My real concern is around the potential misuse of AI, for example as applied to military weapons. It’s already being used to influence people, as you can see in advertising. In places where deploying AI is morally or ethically wrong, I think we should just make it illegal. We need to become collectively wiser.
SUTTON: I think it’s a big mistake that we’ve called the field “artificial intelligence.” It makes it seem like it’s very different from people and like it’s not real intelligence. It makes people think of it as more alien than it should be, but it’s a very human thing we’re trying to do: re-create human intelligence.
Science has always revealed truths that not all people like—you get the truth but not always the one you wanted. Maybe this is why religion has historically been at odds with science. I think it will be the same as we learn more about the mind. Maybe there won’t be an explanation of consciousness. And some people will like that, and some people won’t like that. Science can’t change what’s true.
There will always be winners and losers whenever you have change, and there’s vast change coming. I think we will become the intelligent machines. We should think of the AIs either as ourselves or as our offspring. We can create them to be as we see fit.

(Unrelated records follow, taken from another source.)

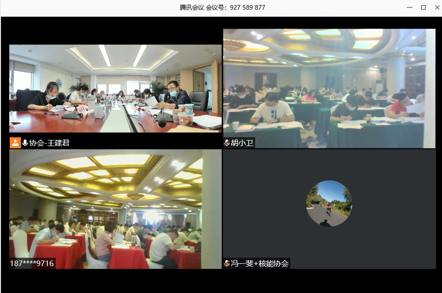The image size is (442, 293).
Task: Click the orange host icon beside 协会-王建君
Action: [15, 143]
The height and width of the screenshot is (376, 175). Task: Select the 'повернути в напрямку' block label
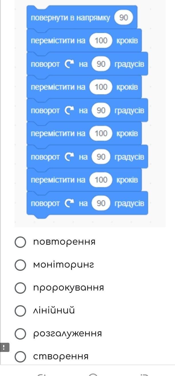pos(70,17)
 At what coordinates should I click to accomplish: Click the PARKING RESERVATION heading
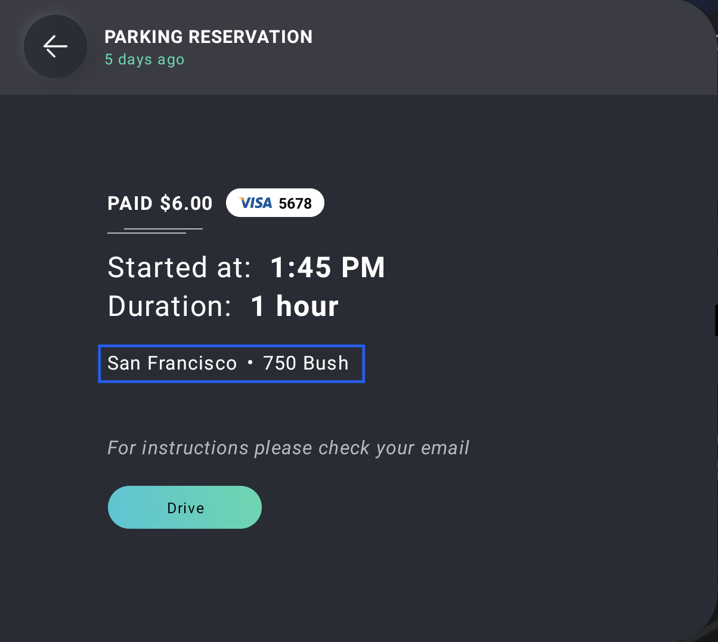point(208,37)
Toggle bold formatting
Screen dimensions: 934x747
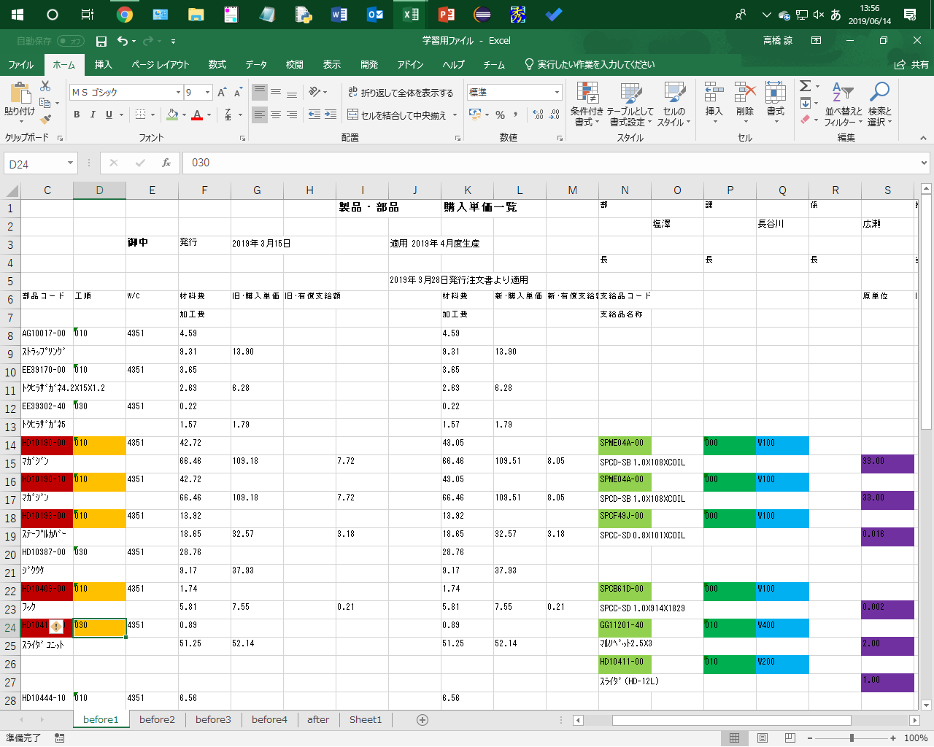point(77,115)
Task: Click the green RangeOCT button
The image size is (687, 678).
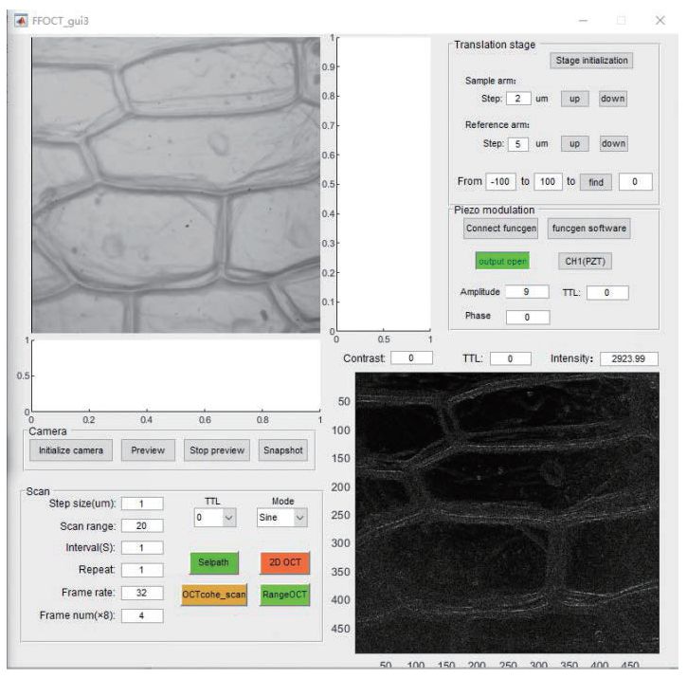Action: point(285,595)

What is humanity? It’s a striving to be better. We shouldn’t want to freeze the way we are now and say that’s the way it should always be.

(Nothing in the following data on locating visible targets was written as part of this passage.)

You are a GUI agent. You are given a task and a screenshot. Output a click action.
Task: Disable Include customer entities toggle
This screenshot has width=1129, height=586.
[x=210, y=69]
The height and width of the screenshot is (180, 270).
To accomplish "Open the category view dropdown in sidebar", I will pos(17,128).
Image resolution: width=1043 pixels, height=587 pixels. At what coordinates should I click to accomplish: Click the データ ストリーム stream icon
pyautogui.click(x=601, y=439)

LECUN: Until we know exactly what it’s going to look like, worrying about this really is premature. I don’t believe in the concept of singularity, where one day we’ll figure out how to build superintelligent machines and the next day that machine will build even smarter ones and then it will take off. I think people forget that every physical or social phenomenon will face friction, and so an exponentially growing process cannot grow indefinitely.

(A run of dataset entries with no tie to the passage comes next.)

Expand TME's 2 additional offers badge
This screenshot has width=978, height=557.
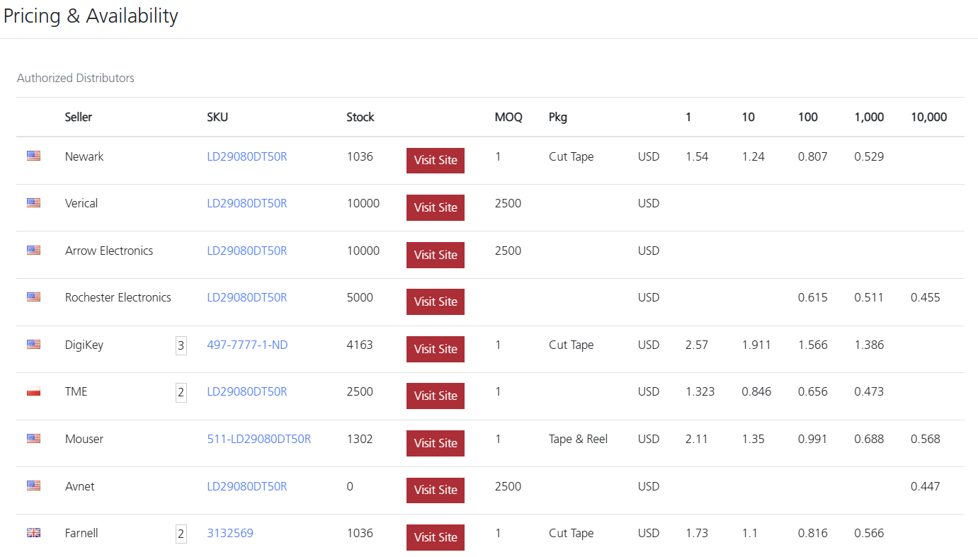click(181, 392)
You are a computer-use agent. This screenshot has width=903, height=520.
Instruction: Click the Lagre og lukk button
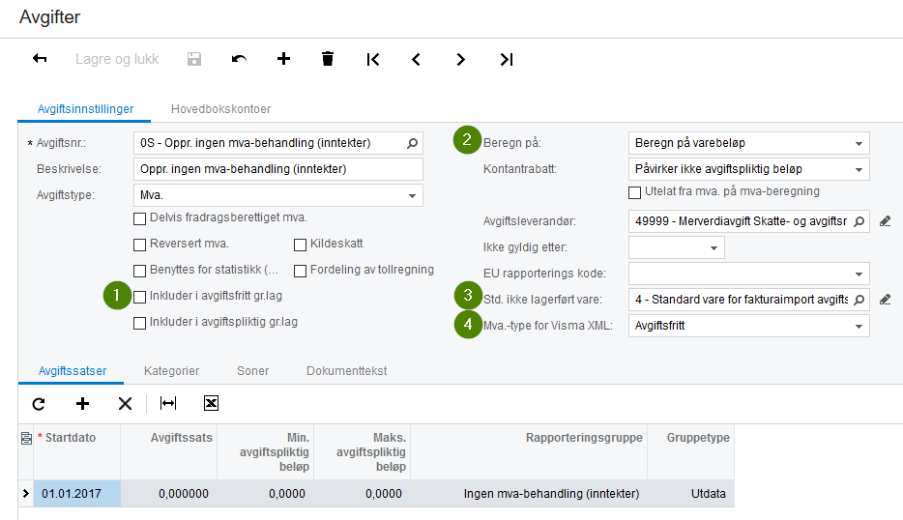click(x=117, y=59)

This Hollywood scenario where some genius somewhere in Alaska comes up with the secret to AI and builds one robot and it takes over the world, that’s just preposterous.
TRUDEAU: It’s not something I overly fret about. I think we’ve all seen or read enough science fiction about how dangerous AI theoretically could be. I think there’s always a sense that technology can be used for good or bad. I’m reassured that Canada is part of it in terms of trying to set us on the right path. And I wouldn’t want to slow down our research, our trying to figure out the nuts and bolts of the universe.
The question is: What kind of world do we want? Do we want a world where the successful have to hide behind gated communities and everyone else is jealous and shows up with pitchforks? Or do you want a world where everyone has the potential to contribute to innovation?
HINTON: I think the social impact of all this stuff is very much up to the political system we’re in. Intrinsically, making the production of goods more efficient ought to increase the general good. The only way that’s going to be bad is if you have a society that takes all of the benefit of that rise in productivity and gives it to the top 1 percent. One of the reasons I live in Canada is its tax system; if you make a lot of money, the country taxes you a lot. I think that’s great.
My main take is that it’s really hard to predict the future. As soon as you start making predictions about what’s going to happen in 20 years’ time, you almost always wind up hopelessly wrong. But there are some things we can predict, like that this technology is going to change everything.